Forse era il panico o forse semplicemente la voglia di inventare qualcosa senza guardare la tastiera dei miei pensieri. Forse il bisogno urgente di fare pipì dal finestrino del treno sul quale viaggiavo. Quando decisi di attraversare il binario della pazienza, tutto mi fu chiaro: era la lampada del commissario che mi chiedeva dove ero in tale giorno ad un’ora precisa. Non mi fu facile spiegare che in tale giorno ad un’ora precisa era talmente vago che non riuscivo a trovare la risposta corretta. Così chiesi l’aiuto da casa ma mi fu concesso un aiuto dalla chiesa!

Finii per mangiare e dormire nei luoghi di Don Dino detto Din Don. E così vissi il famoso sogno di Din Don. Famoso solo alla famiglia dei miei pensieri… ma non importa avere successo nei pensieri… basta che il tuo pensiero sia famoso nell’insieme dei pensieri stessi.

Il sogno di Din Don

Un frastuono le sue parole… cantava come una campana… si… la sua voce era femminile ed aveva un forte accento napoletano! La sua storia è così complessa che neanche la racconto.
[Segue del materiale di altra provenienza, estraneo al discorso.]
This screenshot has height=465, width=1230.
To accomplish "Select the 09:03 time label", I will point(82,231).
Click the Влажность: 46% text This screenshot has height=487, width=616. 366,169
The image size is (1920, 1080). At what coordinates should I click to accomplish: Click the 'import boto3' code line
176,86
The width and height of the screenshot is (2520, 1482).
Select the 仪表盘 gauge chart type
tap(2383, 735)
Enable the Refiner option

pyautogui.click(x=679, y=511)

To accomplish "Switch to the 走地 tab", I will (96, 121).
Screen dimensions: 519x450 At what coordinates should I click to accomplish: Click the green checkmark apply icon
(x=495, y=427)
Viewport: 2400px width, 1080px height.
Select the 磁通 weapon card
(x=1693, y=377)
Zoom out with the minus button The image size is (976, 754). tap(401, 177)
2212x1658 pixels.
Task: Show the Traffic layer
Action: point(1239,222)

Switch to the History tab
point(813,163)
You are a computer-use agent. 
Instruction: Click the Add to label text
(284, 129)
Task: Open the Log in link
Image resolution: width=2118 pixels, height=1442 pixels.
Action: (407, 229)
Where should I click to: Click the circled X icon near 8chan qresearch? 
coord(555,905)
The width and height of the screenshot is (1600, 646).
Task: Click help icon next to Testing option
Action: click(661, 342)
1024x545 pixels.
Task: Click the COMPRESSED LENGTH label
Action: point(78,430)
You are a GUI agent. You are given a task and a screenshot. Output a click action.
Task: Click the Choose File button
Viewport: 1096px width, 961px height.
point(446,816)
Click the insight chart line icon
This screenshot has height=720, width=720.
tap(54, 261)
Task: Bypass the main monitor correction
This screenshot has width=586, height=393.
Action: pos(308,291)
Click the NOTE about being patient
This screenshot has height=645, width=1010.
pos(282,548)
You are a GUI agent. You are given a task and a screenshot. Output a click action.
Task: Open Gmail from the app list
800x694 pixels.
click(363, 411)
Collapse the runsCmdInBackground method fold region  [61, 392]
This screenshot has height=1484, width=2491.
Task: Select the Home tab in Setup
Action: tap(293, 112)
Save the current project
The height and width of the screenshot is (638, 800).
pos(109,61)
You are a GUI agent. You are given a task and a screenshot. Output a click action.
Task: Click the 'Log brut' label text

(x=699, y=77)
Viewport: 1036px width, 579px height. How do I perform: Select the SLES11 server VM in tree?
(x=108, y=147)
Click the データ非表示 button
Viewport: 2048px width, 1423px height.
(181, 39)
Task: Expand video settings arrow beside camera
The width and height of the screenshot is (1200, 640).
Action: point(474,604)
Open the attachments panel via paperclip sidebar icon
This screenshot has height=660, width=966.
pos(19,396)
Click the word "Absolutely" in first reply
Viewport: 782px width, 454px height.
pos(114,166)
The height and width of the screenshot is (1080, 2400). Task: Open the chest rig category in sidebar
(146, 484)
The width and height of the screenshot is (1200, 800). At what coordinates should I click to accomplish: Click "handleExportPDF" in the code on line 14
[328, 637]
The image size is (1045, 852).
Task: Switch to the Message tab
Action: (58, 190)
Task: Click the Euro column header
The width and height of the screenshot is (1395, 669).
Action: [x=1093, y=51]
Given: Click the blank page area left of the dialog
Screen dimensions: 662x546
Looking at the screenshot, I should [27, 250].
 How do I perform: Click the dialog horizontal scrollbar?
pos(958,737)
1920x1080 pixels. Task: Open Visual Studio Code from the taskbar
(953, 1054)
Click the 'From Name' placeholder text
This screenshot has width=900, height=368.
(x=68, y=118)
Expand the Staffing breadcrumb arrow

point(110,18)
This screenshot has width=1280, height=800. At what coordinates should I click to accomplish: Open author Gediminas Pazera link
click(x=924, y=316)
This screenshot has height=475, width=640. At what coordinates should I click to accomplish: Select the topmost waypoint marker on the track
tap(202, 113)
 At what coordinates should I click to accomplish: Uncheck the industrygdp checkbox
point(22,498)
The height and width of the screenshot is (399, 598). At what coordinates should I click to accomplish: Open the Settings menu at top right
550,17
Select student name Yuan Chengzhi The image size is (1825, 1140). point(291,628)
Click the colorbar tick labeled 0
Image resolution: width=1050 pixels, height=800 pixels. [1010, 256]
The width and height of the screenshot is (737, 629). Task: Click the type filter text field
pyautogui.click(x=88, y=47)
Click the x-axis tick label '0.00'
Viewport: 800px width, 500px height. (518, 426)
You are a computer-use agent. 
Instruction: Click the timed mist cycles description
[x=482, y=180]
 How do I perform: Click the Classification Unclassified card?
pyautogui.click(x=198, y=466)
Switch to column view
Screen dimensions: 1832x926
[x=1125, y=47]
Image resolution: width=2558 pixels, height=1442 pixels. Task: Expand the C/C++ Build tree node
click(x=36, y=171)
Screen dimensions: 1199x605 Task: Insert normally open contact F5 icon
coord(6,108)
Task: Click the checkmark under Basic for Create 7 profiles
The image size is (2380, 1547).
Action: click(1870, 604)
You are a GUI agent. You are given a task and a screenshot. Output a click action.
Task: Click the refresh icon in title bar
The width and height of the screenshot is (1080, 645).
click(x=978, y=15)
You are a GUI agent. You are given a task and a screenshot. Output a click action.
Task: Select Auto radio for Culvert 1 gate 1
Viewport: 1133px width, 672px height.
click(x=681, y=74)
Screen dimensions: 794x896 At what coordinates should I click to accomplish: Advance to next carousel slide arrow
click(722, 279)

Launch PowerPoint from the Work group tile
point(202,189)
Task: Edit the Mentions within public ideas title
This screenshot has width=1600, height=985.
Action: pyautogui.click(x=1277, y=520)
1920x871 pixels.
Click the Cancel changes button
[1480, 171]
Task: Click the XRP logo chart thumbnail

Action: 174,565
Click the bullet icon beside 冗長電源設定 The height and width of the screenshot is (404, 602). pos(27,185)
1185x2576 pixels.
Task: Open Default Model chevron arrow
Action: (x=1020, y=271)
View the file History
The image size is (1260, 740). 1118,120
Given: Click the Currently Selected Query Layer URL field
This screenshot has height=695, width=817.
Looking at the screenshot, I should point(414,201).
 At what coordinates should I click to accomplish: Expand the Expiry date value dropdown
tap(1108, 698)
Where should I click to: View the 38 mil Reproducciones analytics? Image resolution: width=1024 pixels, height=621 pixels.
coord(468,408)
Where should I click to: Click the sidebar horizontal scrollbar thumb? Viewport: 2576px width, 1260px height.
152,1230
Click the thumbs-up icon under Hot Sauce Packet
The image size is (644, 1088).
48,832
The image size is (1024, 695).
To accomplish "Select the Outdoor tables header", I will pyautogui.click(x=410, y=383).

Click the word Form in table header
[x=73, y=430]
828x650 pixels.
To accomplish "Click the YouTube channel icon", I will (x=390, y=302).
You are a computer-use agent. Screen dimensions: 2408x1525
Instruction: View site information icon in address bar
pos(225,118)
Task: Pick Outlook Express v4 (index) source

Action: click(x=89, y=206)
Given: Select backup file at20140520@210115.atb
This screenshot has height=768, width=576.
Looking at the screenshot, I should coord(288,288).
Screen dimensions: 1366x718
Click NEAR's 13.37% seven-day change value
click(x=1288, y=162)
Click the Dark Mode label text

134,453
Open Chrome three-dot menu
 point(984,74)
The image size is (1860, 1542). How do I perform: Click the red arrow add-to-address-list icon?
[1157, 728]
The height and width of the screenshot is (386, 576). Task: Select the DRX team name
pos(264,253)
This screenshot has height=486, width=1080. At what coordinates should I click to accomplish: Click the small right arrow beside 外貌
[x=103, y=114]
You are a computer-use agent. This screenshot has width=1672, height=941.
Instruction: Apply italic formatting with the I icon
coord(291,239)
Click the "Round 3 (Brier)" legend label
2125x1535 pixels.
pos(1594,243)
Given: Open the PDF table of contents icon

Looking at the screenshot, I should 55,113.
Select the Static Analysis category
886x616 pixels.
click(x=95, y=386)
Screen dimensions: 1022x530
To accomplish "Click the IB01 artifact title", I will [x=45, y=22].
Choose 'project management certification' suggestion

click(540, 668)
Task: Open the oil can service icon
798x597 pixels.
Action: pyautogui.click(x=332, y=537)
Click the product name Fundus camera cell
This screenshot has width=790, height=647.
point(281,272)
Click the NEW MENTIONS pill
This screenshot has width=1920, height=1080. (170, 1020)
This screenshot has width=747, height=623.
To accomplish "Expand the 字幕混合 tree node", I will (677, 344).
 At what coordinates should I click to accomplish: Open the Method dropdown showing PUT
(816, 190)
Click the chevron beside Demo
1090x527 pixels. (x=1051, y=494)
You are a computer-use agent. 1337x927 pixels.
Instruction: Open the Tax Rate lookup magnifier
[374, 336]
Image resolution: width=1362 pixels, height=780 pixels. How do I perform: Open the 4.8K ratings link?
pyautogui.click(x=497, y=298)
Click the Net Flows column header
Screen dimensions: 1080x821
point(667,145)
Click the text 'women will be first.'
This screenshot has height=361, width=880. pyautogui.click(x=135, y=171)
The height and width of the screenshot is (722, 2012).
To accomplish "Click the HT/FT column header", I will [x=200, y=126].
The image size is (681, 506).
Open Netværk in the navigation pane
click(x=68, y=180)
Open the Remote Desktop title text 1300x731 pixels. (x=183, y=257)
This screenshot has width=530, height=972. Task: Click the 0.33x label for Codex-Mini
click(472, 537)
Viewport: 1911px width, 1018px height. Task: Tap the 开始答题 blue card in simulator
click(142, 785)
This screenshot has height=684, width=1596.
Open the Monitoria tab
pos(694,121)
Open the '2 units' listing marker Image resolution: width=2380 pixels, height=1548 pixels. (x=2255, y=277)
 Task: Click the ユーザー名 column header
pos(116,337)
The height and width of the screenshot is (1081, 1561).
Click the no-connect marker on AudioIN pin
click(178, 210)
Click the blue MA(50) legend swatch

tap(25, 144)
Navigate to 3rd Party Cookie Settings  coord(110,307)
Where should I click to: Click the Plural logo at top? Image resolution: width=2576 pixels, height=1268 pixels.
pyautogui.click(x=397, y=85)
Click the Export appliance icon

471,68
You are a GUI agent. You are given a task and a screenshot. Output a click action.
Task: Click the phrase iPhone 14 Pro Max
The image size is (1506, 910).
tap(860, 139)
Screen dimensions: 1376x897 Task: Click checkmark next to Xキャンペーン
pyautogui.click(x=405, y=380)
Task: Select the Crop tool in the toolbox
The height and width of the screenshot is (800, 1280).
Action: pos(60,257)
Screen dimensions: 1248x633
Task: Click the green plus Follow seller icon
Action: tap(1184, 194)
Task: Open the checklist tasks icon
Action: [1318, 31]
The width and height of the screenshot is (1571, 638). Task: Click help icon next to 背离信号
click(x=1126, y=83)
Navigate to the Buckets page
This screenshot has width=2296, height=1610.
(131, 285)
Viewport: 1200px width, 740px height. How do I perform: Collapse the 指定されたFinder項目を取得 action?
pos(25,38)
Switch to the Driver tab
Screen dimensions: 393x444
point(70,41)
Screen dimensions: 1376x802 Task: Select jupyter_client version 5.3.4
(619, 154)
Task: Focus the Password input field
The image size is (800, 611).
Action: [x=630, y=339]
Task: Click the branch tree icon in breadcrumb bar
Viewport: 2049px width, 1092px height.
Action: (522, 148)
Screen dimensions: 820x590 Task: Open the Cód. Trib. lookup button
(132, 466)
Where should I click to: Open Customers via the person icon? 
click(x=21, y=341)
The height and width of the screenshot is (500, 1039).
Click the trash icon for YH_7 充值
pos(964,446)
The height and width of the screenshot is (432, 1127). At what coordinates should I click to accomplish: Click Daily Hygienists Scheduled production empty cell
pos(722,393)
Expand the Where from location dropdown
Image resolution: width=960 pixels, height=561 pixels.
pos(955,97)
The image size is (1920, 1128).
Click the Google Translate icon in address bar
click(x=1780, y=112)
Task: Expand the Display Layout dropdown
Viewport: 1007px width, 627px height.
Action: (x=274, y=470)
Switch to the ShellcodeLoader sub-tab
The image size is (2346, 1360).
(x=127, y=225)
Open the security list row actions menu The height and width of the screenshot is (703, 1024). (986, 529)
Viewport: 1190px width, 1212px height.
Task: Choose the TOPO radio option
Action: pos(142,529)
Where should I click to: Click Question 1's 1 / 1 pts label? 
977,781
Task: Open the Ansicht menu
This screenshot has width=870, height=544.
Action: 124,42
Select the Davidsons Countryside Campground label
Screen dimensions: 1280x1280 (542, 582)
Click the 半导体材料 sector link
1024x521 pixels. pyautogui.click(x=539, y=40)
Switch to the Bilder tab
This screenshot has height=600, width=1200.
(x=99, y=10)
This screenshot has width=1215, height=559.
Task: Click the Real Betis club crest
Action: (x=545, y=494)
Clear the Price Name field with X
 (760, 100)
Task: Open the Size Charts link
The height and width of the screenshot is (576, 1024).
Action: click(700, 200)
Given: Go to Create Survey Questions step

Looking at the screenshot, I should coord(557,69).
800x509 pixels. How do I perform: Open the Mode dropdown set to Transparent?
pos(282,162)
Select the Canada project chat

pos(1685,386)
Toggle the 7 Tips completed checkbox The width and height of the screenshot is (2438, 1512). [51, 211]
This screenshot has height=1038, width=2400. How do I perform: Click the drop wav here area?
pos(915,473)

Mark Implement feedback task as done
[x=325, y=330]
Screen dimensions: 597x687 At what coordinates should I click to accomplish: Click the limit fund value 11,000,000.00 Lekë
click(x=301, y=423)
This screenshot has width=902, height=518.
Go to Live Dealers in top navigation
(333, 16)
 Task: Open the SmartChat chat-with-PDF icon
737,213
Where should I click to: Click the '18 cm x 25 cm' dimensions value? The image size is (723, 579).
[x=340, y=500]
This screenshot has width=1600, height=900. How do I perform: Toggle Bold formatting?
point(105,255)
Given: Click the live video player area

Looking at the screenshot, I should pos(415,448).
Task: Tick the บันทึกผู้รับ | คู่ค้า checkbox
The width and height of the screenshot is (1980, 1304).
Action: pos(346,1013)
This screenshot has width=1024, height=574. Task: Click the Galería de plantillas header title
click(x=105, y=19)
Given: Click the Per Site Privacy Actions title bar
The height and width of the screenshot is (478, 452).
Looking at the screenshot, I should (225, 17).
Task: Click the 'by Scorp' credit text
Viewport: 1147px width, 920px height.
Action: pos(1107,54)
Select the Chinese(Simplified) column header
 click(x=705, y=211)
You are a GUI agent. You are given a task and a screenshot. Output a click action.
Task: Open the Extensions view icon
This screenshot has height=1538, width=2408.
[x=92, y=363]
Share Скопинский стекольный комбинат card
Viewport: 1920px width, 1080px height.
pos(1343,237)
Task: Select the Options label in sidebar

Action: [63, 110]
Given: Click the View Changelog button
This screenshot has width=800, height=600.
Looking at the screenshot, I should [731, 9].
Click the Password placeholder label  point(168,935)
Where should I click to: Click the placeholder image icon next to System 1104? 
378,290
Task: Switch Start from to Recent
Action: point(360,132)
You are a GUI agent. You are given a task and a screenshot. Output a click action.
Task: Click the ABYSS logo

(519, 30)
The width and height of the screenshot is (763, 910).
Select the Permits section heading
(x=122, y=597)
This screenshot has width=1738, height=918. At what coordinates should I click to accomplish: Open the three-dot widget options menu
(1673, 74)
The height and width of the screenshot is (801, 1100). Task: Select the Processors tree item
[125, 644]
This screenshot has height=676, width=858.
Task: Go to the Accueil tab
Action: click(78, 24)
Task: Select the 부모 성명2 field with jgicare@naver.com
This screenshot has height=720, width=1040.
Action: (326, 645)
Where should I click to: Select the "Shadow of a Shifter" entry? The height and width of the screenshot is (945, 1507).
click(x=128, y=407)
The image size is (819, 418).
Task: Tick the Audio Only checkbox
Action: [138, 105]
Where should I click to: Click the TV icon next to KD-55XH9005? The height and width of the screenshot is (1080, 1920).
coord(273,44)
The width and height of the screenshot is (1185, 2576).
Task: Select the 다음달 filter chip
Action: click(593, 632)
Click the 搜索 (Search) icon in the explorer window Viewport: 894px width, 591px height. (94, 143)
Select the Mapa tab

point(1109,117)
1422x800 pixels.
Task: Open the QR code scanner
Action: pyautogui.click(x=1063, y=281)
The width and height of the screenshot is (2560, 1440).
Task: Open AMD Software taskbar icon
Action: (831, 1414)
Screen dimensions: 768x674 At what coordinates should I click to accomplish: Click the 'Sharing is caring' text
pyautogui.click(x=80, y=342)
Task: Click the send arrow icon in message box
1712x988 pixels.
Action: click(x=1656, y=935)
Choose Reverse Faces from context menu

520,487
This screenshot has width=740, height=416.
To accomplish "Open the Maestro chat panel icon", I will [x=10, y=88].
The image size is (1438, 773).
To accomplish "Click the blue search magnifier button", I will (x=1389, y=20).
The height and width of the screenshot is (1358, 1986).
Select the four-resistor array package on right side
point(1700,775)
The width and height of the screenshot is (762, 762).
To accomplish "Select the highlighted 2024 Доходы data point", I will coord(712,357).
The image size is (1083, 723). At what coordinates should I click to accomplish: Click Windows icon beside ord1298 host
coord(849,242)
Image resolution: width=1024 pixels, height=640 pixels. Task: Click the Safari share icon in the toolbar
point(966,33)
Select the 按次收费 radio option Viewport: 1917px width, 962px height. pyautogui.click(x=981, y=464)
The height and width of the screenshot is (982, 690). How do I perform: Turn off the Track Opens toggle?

Il suo volto talmente confuso che non ho capito dove si trovassero le sue orecchie. Ecco… forse non mi ascoltava e forse non mi ascoltavo io!

Uno stato febbrile mi colse d’improvviso come una diarrea mentre scendi le scale della metropolitana… che poi nella mia città non esiste neanche la metropolitana, così la diarrea non mi ha mai colto d’improvviso!

Din Don era sparito e così anche il commissario… era sparito il sogno che stavo sognando come un fanciullo di fronte al controllore del bus di città.

Le voci, il canto, la confusione, la diarrea… “amore la smetti di cantare o sole mio!?”